Beaucoup font le rapprochement entre cette évolution et une autre particulièrement marquée aux Etats-Unis : le niveau élevé et en progression continue de l’inégalité des revenus.
Anne Case et Angus Deaton font remarquer que cette évolution touche une partie précise de la population : des Blancs âgés de 45 à 54 ans dont l’éducation ne dépasse pas le secondaire.

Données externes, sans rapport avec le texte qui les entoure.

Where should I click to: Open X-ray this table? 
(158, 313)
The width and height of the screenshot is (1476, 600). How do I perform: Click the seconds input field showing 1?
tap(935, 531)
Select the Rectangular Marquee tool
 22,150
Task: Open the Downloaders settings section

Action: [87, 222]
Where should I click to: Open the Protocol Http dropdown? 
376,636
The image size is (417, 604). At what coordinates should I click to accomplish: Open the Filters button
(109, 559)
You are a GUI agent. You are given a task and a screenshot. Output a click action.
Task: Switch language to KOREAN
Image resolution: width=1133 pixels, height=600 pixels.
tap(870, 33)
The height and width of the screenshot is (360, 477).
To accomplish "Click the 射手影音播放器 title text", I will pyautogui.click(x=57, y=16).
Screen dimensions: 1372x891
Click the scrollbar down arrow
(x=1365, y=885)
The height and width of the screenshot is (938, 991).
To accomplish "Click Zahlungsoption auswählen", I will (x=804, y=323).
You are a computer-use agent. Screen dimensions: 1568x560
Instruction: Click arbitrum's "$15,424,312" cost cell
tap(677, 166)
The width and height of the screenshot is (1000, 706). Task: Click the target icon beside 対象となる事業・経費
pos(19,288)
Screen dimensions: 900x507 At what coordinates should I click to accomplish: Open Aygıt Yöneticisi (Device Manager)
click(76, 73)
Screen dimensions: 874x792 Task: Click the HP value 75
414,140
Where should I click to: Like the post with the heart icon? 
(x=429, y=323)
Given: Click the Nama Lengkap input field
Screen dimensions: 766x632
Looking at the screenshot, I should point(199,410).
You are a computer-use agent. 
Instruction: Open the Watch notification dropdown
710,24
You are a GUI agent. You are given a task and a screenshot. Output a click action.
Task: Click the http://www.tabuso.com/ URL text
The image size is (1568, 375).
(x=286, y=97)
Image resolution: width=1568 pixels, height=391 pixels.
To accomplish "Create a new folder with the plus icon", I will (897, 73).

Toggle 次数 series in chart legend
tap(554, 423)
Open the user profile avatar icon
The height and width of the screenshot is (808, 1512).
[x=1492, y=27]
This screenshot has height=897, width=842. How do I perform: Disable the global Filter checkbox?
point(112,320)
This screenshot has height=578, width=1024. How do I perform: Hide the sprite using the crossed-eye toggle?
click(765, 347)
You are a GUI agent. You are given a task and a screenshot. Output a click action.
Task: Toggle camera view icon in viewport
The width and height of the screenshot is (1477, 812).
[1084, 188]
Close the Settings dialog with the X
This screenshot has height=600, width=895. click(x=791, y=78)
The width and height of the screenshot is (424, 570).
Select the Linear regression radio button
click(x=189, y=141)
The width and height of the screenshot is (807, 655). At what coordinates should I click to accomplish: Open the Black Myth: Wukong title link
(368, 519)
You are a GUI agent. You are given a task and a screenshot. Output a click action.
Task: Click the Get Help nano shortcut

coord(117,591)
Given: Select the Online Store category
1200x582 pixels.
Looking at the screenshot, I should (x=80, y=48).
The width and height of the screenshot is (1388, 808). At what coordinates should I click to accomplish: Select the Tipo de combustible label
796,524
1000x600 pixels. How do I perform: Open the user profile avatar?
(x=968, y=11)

La mortalité se situe autour de 400 pour cent mille et augmente régulièrement depuis la fin des années 1990. Case et Deaton font marquer qu’à tout âge, la mortalité poursuit sa diminution séculaire pour les populations afro-américaines et hispaniques et pour les personnes disposant d’un niveau supérieur d’éducation. Il ne s’agit donc pas d’un effet direct de revenu puisque les Noirs et les Hispaniques ont connu les mêmes chocs économiques que les Blancs moins éduqués.
D’ailleurs, dans tous les autres pays riches, au contraire, le taux de mortalité de cette population diminue et se situe aujourd’hui entre 200 et 300 pour cent mille, notamment grâce aux progrès de la lutte contre le cancer et les maladies cardio-vasculaires. Dans les années 1990, elles étaient de 30 pour cent mille en Amérique contre 60 en France ; elles sont maintenant de 80 pour cent mille contre 45 en France.
Case et Deaton émettent l’hypothèse que « La hausse de la mortalité se doit principalement à une augmentation des décès qualifiés de mort par désespoir ». Les causes de décès sont le suicide, l’alcoolisme et la drogue.
Thomas Philippon évoque le fonctionnement du système de santé et la surprescription d’opioïdes. Cette surprescription est en partie responsable d’une épidémie pire que celle du crack des années 1980. La mortalité due au crack était de 2 pour cent mille, celle due aux opioïdes dépassent 10 et atteint 40 pour cent mille en Virginie-Occidentale. Certes, les morts de désespoir existaient avant l’introduction de l‘OxyContin, mais les opioïdes ont dramatiquement accéléré le processus. « La participation au marché du travail a plus chuté dans les régions où la sur-prescription d’opioïdes est plus forte »
François Bourguignon est plus précis sur les raisons profondes de ce phénomène tel que l’analyse Case et Deaton :
« Ce n’est pas l’inégalité croissante des revenus mesurée en chaque point du temps qui est cause de la hausse de la mortalité, mais plus probablement une modification de la distribution des perspectives professionnelles et sociales d’une génération à une autre, elle-même possiblement le résultat de la mondialisation et du changement technique. »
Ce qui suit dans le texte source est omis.